ACTION ITEM.
The reply should be an exact transcription of every record.

=-=-=-=-=

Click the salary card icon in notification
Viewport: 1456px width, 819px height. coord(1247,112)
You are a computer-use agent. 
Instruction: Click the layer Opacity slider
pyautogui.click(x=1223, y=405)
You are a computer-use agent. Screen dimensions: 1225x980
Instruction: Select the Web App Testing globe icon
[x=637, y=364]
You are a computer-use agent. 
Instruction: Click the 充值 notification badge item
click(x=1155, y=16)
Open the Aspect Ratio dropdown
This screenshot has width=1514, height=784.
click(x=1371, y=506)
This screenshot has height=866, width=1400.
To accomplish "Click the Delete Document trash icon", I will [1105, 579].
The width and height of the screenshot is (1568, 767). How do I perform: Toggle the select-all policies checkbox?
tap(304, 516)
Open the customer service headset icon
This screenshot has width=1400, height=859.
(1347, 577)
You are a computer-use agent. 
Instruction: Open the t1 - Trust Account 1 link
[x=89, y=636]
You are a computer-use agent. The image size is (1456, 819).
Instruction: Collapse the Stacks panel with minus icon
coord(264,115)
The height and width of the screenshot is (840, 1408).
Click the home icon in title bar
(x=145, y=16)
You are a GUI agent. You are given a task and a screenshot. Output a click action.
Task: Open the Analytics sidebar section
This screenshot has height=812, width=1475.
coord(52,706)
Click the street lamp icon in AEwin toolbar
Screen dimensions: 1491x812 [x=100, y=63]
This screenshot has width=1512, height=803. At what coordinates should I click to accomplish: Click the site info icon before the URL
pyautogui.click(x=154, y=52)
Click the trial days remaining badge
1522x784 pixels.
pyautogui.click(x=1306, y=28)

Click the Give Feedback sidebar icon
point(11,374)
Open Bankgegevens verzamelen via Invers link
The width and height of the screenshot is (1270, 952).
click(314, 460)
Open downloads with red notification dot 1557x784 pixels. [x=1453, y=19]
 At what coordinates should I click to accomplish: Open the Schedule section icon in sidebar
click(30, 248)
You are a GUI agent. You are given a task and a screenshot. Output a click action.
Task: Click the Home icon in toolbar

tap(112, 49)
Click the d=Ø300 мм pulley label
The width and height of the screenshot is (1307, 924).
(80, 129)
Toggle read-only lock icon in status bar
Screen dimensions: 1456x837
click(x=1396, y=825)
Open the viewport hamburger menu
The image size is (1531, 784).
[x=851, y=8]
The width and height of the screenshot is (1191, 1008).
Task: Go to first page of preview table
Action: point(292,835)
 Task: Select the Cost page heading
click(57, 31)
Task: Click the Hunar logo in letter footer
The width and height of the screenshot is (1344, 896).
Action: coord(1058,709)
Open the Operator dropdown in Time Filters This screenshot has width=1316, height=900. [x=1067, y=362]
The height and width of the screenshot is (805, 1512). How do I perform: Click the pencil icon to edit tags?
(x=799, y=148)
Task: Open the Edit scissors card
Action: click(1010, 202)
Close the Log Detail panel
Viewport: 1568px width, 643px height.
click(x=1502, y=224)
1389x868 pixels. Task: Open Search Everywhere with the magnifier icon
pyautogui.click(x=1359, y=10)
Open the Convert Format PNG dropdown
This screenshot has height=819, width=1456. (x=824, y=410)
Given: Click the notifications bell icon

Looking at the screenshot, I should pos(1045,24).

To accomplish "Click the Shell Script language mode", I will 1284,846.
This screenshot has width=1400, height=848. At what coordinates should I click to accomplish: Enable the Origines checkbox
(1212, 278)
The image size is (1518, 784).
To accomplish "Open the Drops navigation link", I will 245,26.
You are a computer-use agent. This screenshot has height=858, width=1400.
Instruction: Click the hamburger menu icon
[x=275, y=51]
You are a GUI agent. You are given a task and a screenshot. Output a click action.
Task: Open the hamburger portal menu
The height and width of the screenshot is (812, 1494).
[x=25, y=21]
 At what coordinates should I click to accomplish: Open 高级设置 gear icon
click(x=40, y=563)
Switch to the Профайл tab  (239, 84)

=-=-=-=-=

RESPONSE AREA.
Click the salary card icon in notification
Viewport: 1456px width, 819px height. coord(1247,112)
You are a computer-use agent. 
Instruction: Click the layer Opacity slider
pyautogui.click(x=1223, y=405)
You are a computer-use agent. Screen dimensions: 1225x980
Instruction: Select the Web App Testing globe icon
[x=637, y=364]
You are a computer-use agent. 
Instruction: Click the 充值 notification badge item
click(x=1155, y=16)
Open the Aspect Ratio dropdown
This screenshot has width=1514, height=784.
click(x=1371, y=506)
This screenshot has height=866, width=1400.
To accomplish "Click the Delete Document trash icon", I will [1105, 579].
The width and height of the screenshot is (1568, 767). How do I perform: Toggle the select-all policies checkbox?
tap(304, 516)
Open the customer service headset icon
This screenshot has width=1400, height=859.
(1347, 577)
You are a computer-use agent. 
Instruction: Open the t1 - Trust Account 1 link
[x=89, y=636]
You are a computer-use agent. The image size is (1456, 819).
Instruction: Collapse the Stacks panel with minus icon
coord(264,115)
The height and width of the screenshot is (840, 1408).
Click the home icon in title bar
(x=145, y=16)
You are a GUI agent. You are given a task and a screenshot. Output a click action.
Task: Open the Analytics sidebar section
This screenshot has height=812, width=1475.
coord(52,706)
Click the street lamp icon in AEwin toolbar
Screen dimensions: 1491x812 [x=100, y=63]
This screenshot has width=1512, height=803. At what coordinates should I click to accomplish: Click the site info icon before the URL
pyautogui.click(x=154, y=52)
Click the trial days remaining badge
1522x784 pixels.
pyautogui.click(x=1306, y=28)

Click the Give Feedback sidebar icon
point(11,374)
Open Bankgegevens verzamelen via Invers link
The width and height of the screenshot is (1270, 952).
click(314, 460)
Open downloads with red notification dot 1557x784 pixels. [x=1453, y=19]
 At what coordinates should I click to accomplish: Open the Schedule section icon in sidebar
click(30, 248)
You are a GUI agent. You are given a task and a screenshot. Output a click action.
Task: Click the Home icon in toolbar

tap(112, 49)
Click the d=Ø300 мм pulley label
The width and height of the screenshot is (1307, 924).
(80, 129)
Toggle read-only lock icon in status bar
Screen dimensions: 1456x837
click(x=1396, y=825)
Open the viewport hamburger menu
The image size is (1531, 784).
[x=851, y=8]
The width and height of the screenshot is (1191, 1008).
Task: Go to first page of preview table
Action: point(292,835)
 Task: Select the Cost page heading
click(57, 31)
Task: Click the Hunar logo in letter footer
The width and height of the screenshot is (1344, 896).
Action: coord(1058,709)
Open the Operator dropdown in Time Filters This screenshot has width=1316, height=900. [x=1067, y=362]
The height and width of the screenshot is (805, 1512). How do I perform: Click the pencil icon to edit tags?
(x=799, y=148)
Task: Open the Edit scissors card
Action: click(1010, 202)
Close the Log Detail panel
Viewport: 1568px width, 643px height.
click(x=1502, y=224)
1389x868 pixels. Task: Open Search Everywhere with the magnifier icon
pyautogui.click(x=1359, y=10)
Open the Convert Format PNG dropdown
This screenshot has height=819, width=1456. (x=824, y=410)
Given: Click the notifications bell icon

Looking at the screenshot, I should pos(1045,24).

To accomplish "Click the Shell Script language mode", I will 1284,846.
This screenshot has width=1400, height=848. At what coordinates should I click to accomplish: Enable the Origines checkbox
(1212, 278)
The image size is (1518, 784).
To accomplish "Open the Drops navigation link", I will 245,26.
You are a computer-use agent. This screenshot has height=858, width=1400.
Instruction: Click the hamburger menu icon
[x=275, y=51]
You are a GUI agent. You are given a task and a screenshot. Output a click action.
Task: Open the hamburger portal menu
The height and width of the screenshot is (812, 1494).
[x=25, y=21]
 At what coordinates should I click to accomplish: Open 高级设置 gear icon
click(x=40, y=563)
Switch to the Профайл tab  (239, 84)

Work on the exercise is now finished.